The U.S. House of Representatives’ budget for the 2025 fiscal year calls for $1.7 trillion in spending cuts. $880 billion of that would be taken from Medicaid, a program that provides one in five U.S. residents with health care coverage.
Since the proposal of this budget, residents have called on their legislators to oppose the cuts. Republican Ryan Mackenzie, who won the Lehigh Valley seat from Democrat Susan Wild in November, has been the target of many of these calls since voicing his support for the cuts.
Some residents have launched weekly protests, named ‘Mondays with Mackenzie,’ outside his Allentown office. The website for the event calls for participants to “stand up for our community and say no to billionaires.”
On Thursday, Mackenzie held a telephone town hall. Disappointed with Mackenzie’s lack of response to their concerns, Protect Our Care, along with several other organizations in the region, held their own Medicaid Accountability Town Hall that night.
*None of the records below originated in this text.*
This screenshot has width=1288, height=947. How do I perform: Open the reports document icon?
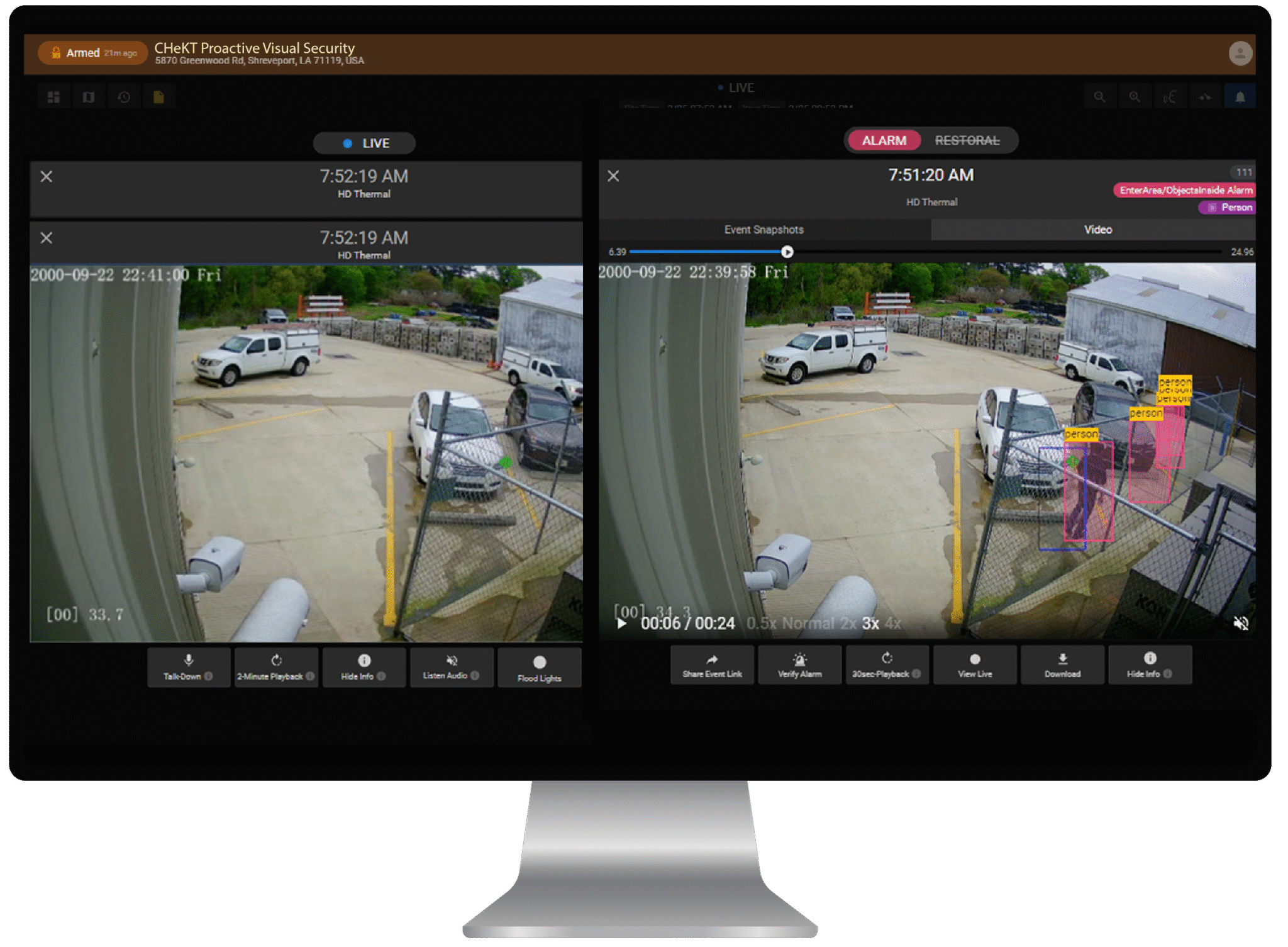(159, 96)
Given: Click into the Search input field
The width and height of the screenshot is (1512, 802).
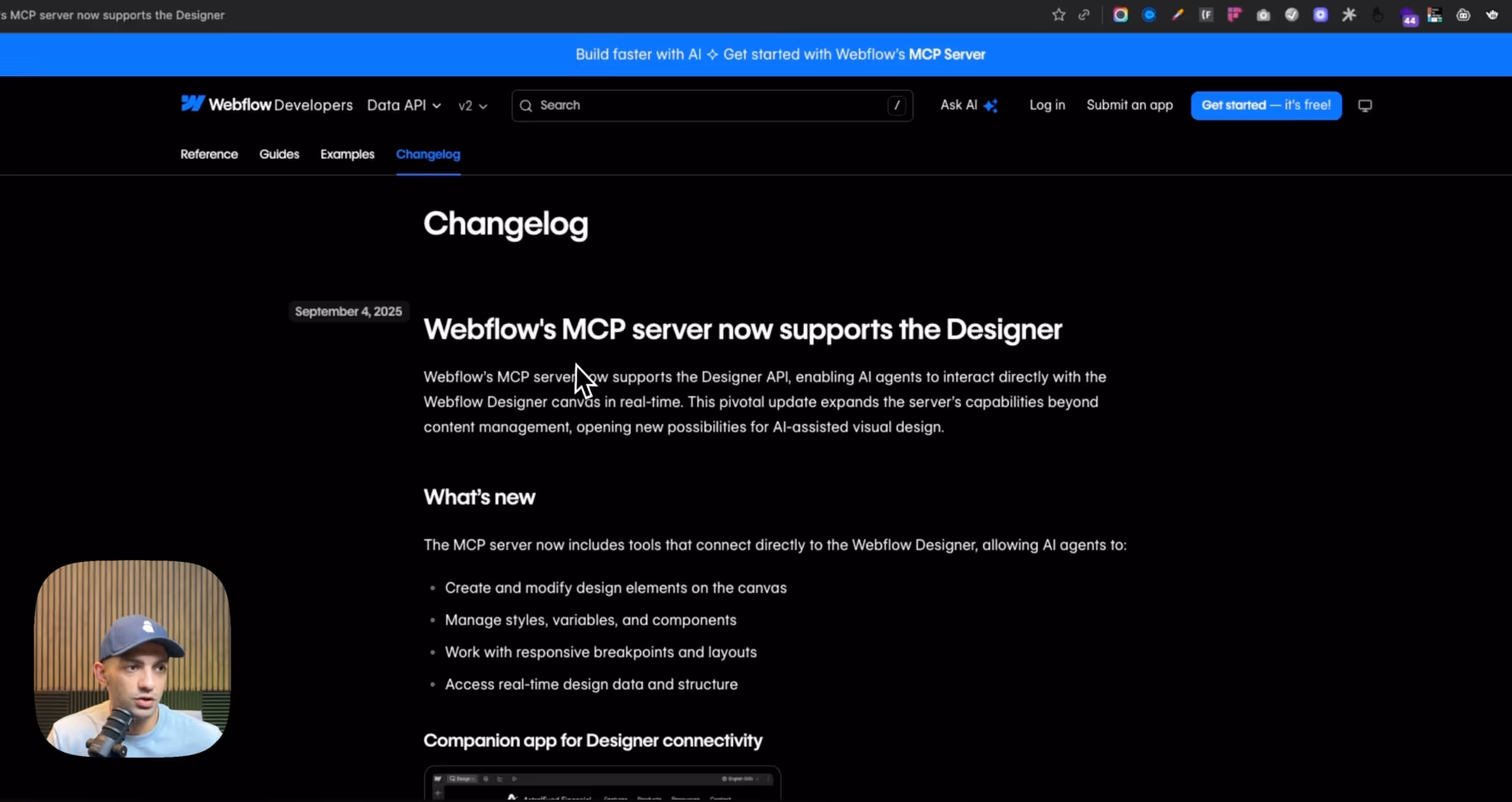Looking at the screenshot, I should click(x=708, y=105).
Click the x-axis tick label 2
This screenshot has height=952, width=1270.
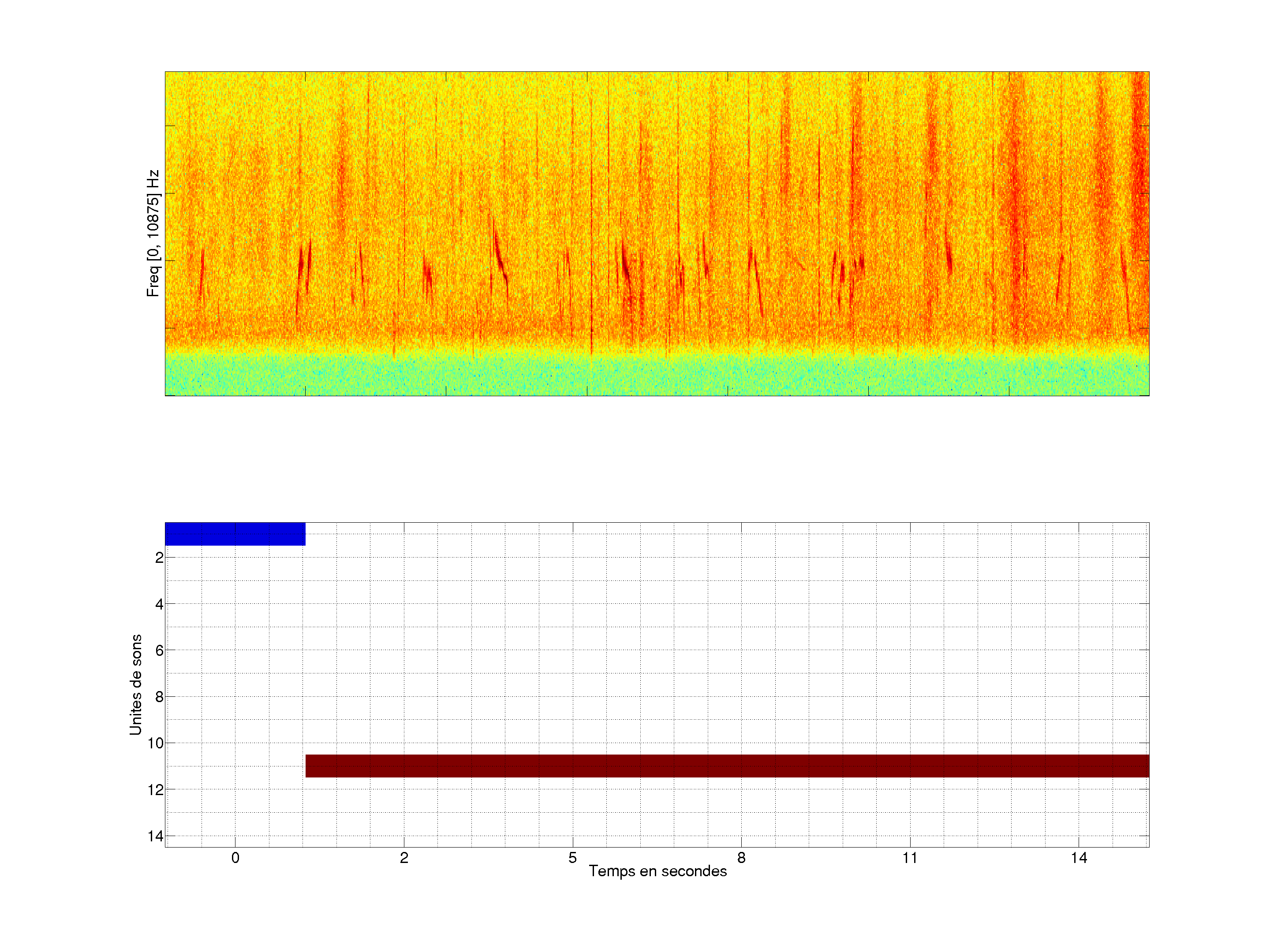404,858
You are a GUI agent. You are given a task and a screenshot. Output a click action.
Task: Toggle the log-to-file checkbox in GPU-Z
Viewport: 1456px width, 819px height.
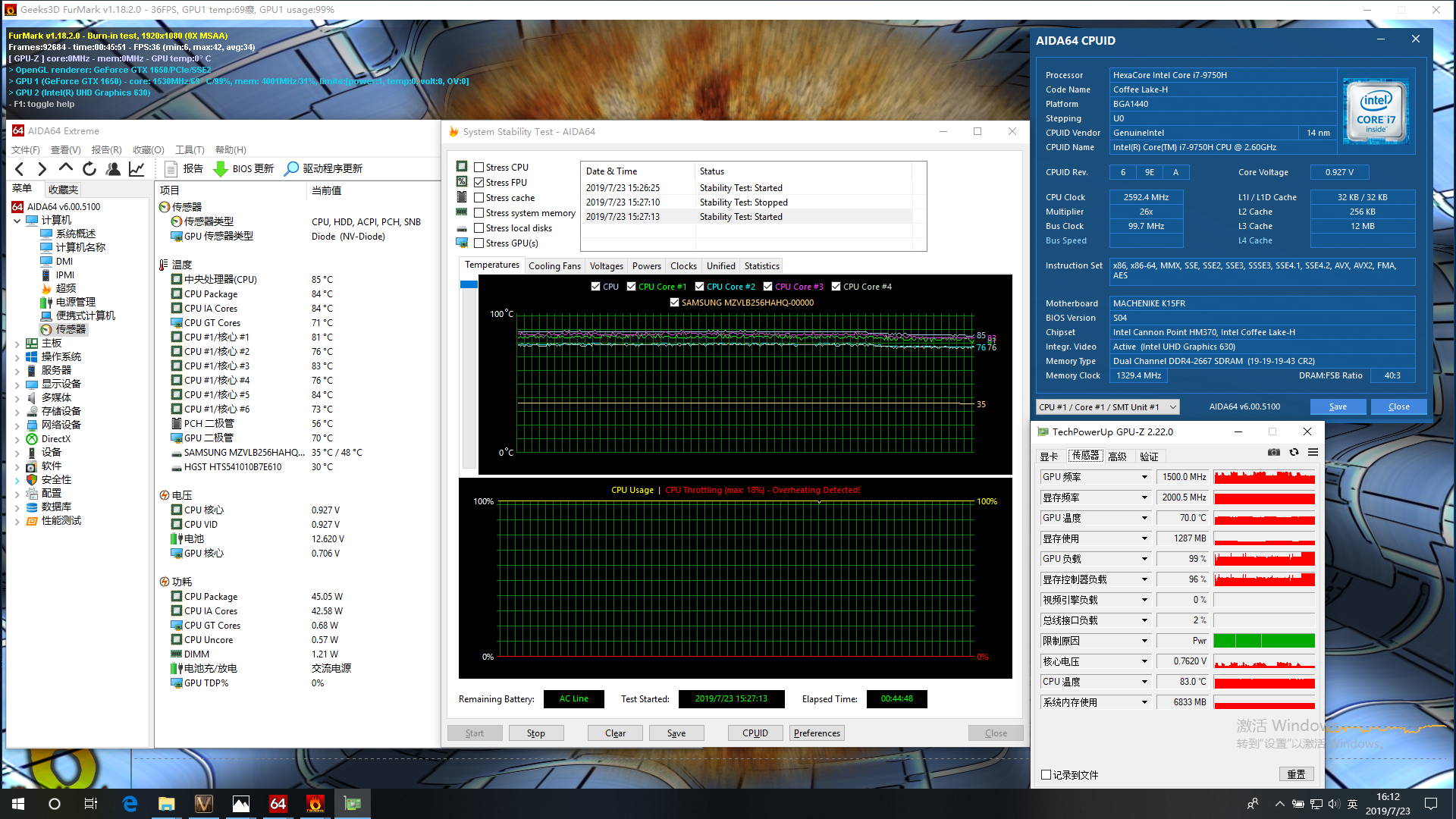[x=1046, y=774]
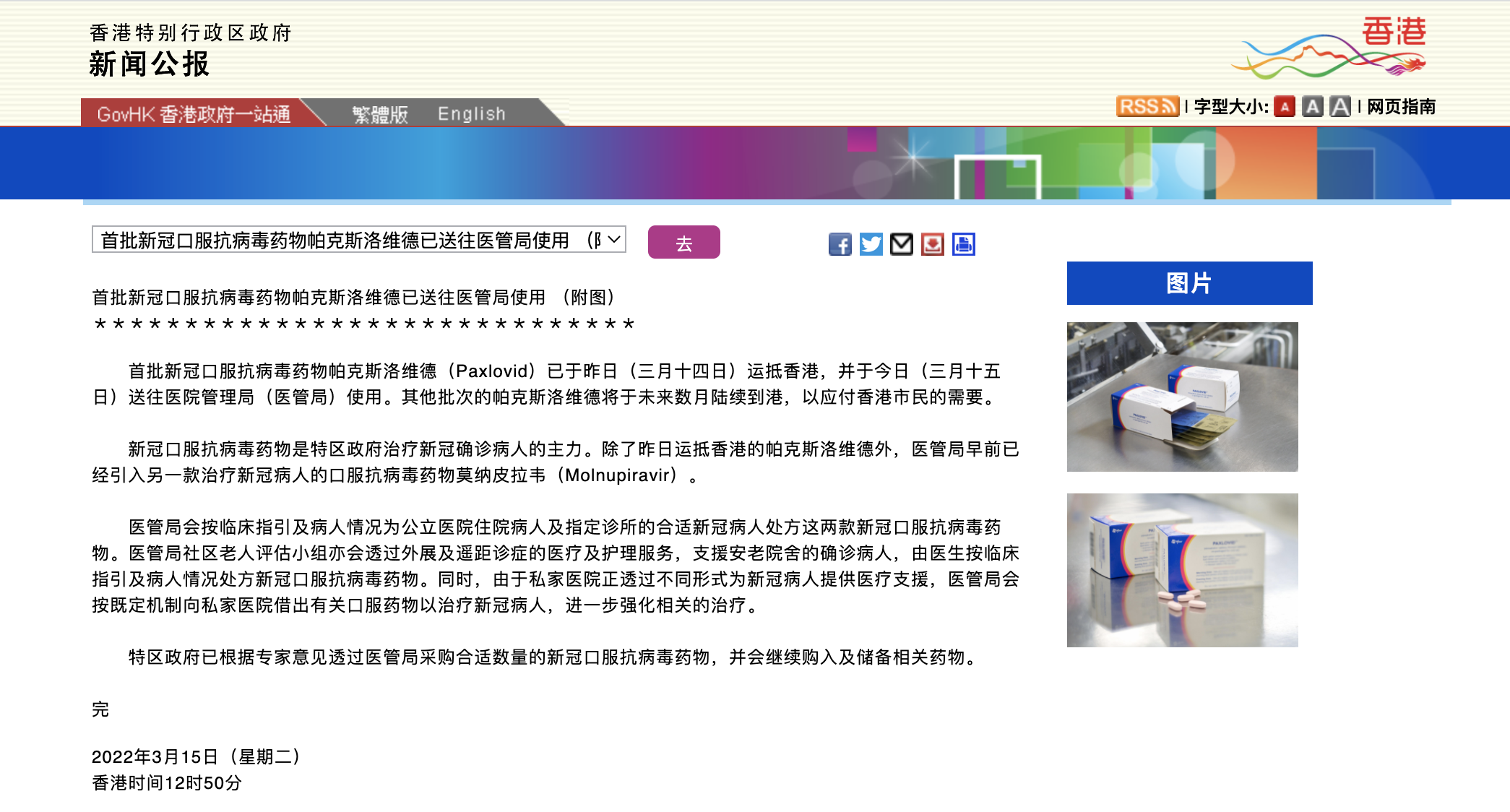Share article on Twitter
Image resolution: width=1510 pixels, height=812 pixels.
(871, 244)
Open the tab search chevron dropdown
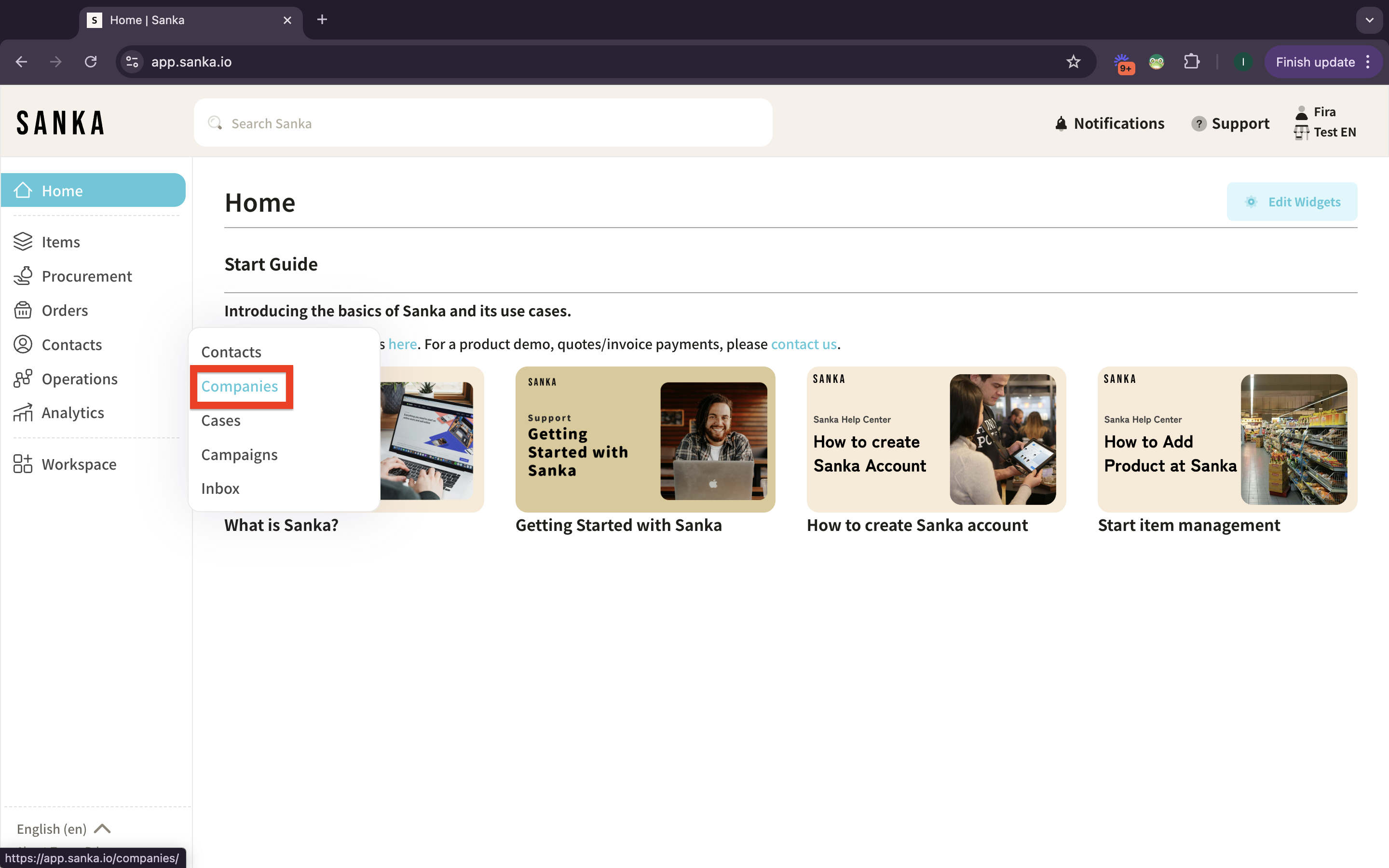Viewport: 1389px width, 868px height. pos(1369,20)
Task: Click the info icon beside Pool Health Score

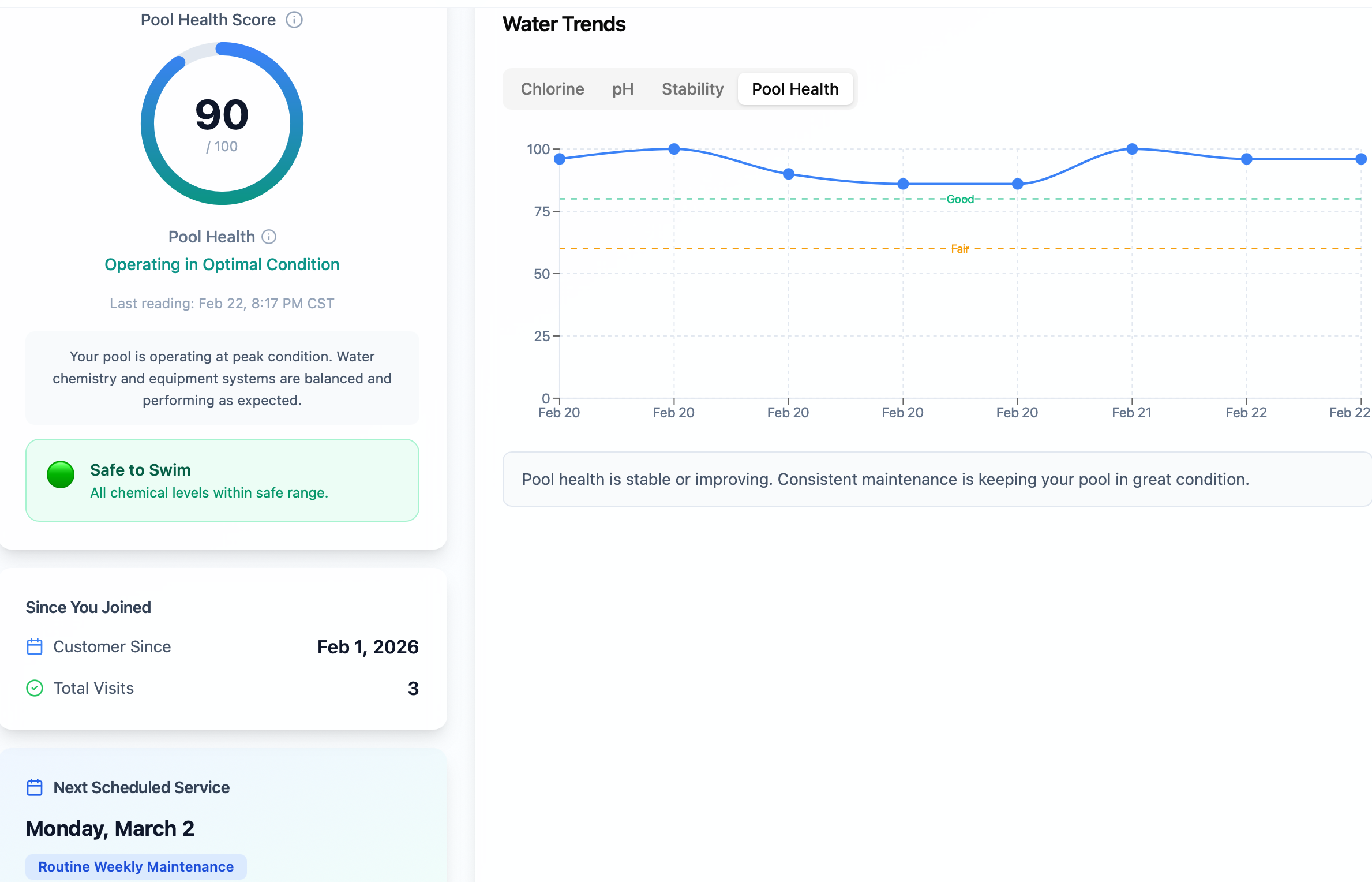Action: [x=294, y=20]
In a statement, Lamont McClure, who announced his plans last month to run against Mackenzie in 2026, called out the Republican for hiding “behind the cover of a telephone town hall” while hundreds of his constituents attended the rivaling in-person event in Bethlehem. Organizers say they did invite Mackenzie to attend.
Physicians statewide are joining the conversation as well. In a statement from the Committee to Protect Health Care, Dr. Tom Whalen, a pediatric surgeon from Allentown, emphasized that working Pennsylvanians without employer-provided healthcare rely on Medicaid. He told the story of one of his trauma victims; a three-year-old who was hit in the chest with a stray bullet and made a full recovery thanks to Medicaid. He called on Mackenzie to protect the health assistance that allows that kind of lifesaving care.
At his town hall, Mackenzie batted down a claim that he was voting for Medicaid cuts, instead saying he voted for a “continuing resolution” that lays the groundwork for a final federal budget.